Дом Гордона и его верной спутницы жизни талантливой Ф. Л. Вязь­менской был пропитан духом Серебряного века и казался мне его форпостом. Здесь Николай Гумилев спорил с Анной Ахматовой, а Иннокентий Анненский беседовал с Леонидом Гроссманом. Здесь уживались Осип Мандельштам с Константином Бальмонтом, а Владислав Ходасевич с Игорем Северяниным. Гордон, как пчелка, собирал мед с разных цветков. Здесь я прикоснулся к миру петербургской интеллигенции, сохранившей российскую культуру, черпавшей силу и веру в спонтанном творчестве и созидательной деятельности. Я на себе испытал энергетику этой силы, инициирующей воображение и вкус к собственному самовыражению. В памяти навсегда останется его голос, мудрая улыбка, блестящий рассказ о службе и медицинской практике в Китае (по специальности он был врачом-терапевтом). Гордон всегда хранил чувство благодарности своим учителям и своим ментором в поэзии считал поэта Всеволода Рождественского, любил добром вспомнить преподавателей латыни и французского. Вспоминая о прошлом, Марк Захарович никогда не терял связь с современностью. Он мог легко откликнуться на сумасшедший «эпатаж» — «Гумилёво — это клёво!» или же на комету Хейла-Боппа — «…над миром боли и стыда как вестник ближнего суда плывет косматая звезда».
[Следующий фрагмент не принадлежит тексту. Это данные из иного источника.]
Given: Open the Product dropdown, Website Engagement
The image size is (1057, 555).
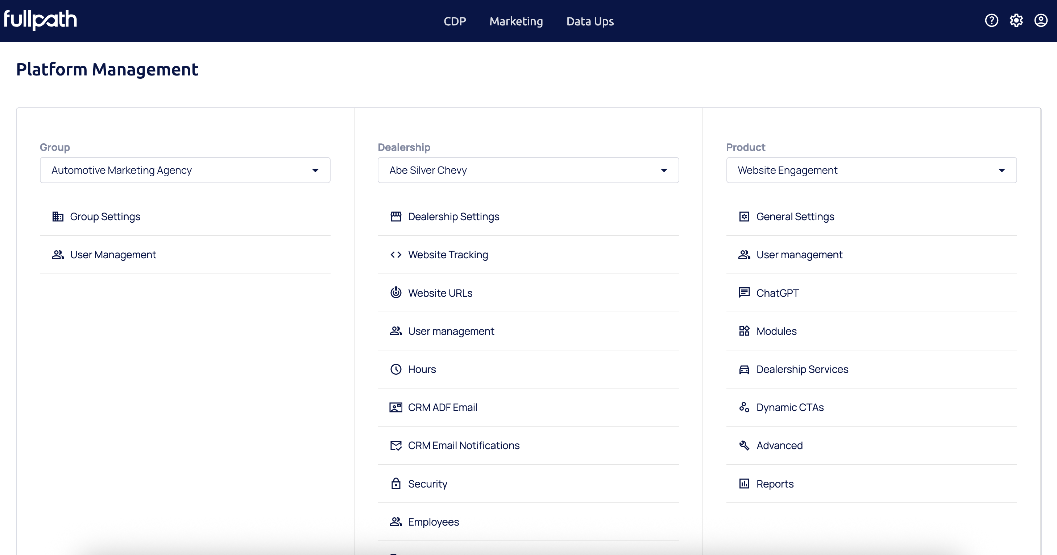Looking at the screenshot, I should click(871, 170).
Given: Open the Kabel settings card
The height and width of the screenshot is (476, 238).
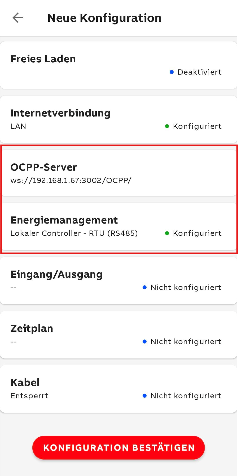Looking at the screenshot, I should (25, 383).
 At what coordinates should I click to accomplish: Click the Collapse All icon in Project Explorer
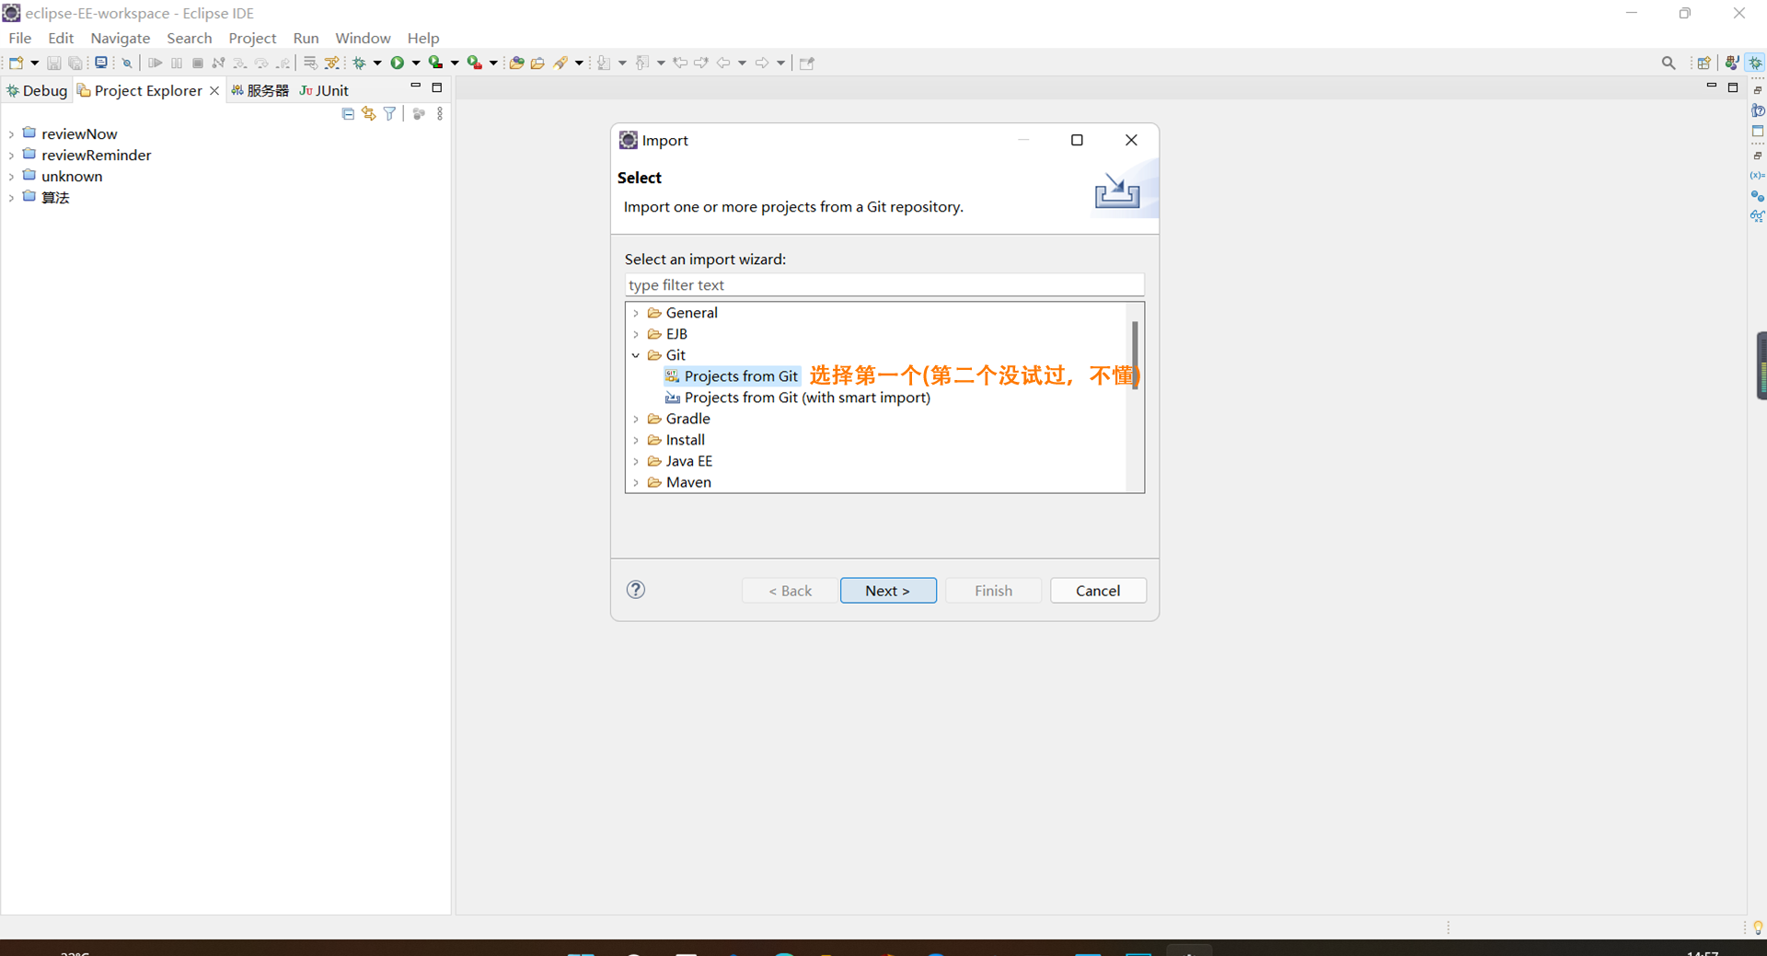point(348,113)
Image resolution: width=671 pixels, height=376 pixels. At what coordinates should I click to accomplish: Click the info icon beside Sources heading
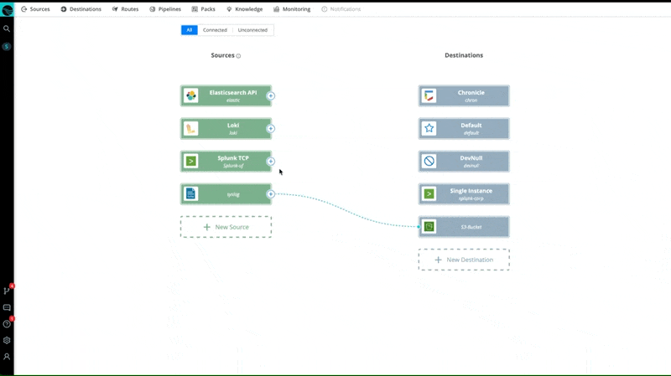238,56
Как гражданин Гордон тяжело переживал страдания человека в наше непростое время. Чутко откликнулся он на Чернобыль:

Чернобыль —
не злоба ль
Оковы сорвавшей материи?
. . . . . . . . . . . . . . . . . . . .
Черна быль
Черна боль…

или на события в Чечне. Свое «Ожидание чуда» он заканчивает —

А Бог теперь чудес не тратит,
от мира отвратив глазок,
и грустно рассуждает: «Хватит!»
Попробовал один разок!

Но, неся в себе фроммовское «оптимизм — это отстраненная форма веры», поэт восклицает:

Красный террор,
Белый террор,
Коричневый террор,
Желтый террор,
Черный террор.
А небосвод над нами голубой.

Его венок сонетов «Динозавры» будет проявляться всё новыми красками и значениями и, безусловно, войдет в антологию русской поэзии XX века. Как, впрочем, и весь его поэтический сборник «Шар железный», в котором «Динозавры» — не единственный шедевр. В каждой его строчке как «…в каждой трепетной росинке мерцает вечер золотой».

М. З. Гордон привлекал к себе незаурядных людей. Легко и свободно с ним чувствовал каждый, в его доме можно было просто отдохнуть или услышать профессионального чтеца, послушать русский романс, неведомого краеведа, либо услышать серьезный научный доклад. Здесь можно было встретить известного пушкиниста или театроведа, запросто посидеть рядом с великим поэтом Б. Чичибабиным. Можно было стать свидетелем удивительных импровизаций, когда, например, искусствовед Борис Сурис и поэт Марк Гордон обсуждали классификацию стегозавров и их принципиальное отличие от орнитоподов и тераподов…

Нет Марка Гордона, нет и Бориса Чичибабина, но мощь их таланта, их творения, их подвижничество и создают тот Пафос, который одухотворяет нашу культуру.

М. З. Гордон прожил большую, полную событиями жизнь. Он умел ею наслаждаться, как умеют это делать люди, не боящиеся смерти.

…Так не пора ль вернуться мне домой,
Законам смерти больше не переча.
Моя душа — она ведь человечья
И смертною окружена каймой.

Ранее упомянутый поэтический сборник Луизы Лабе Марк Захарович сопроводил мне строками из ее Элегии II:

Любовь к тебе меня так долго жгла,
что от меня осталась лишь зола.

Для нас память о поэте — не зола, но яркий огненный лик нетленной красоты.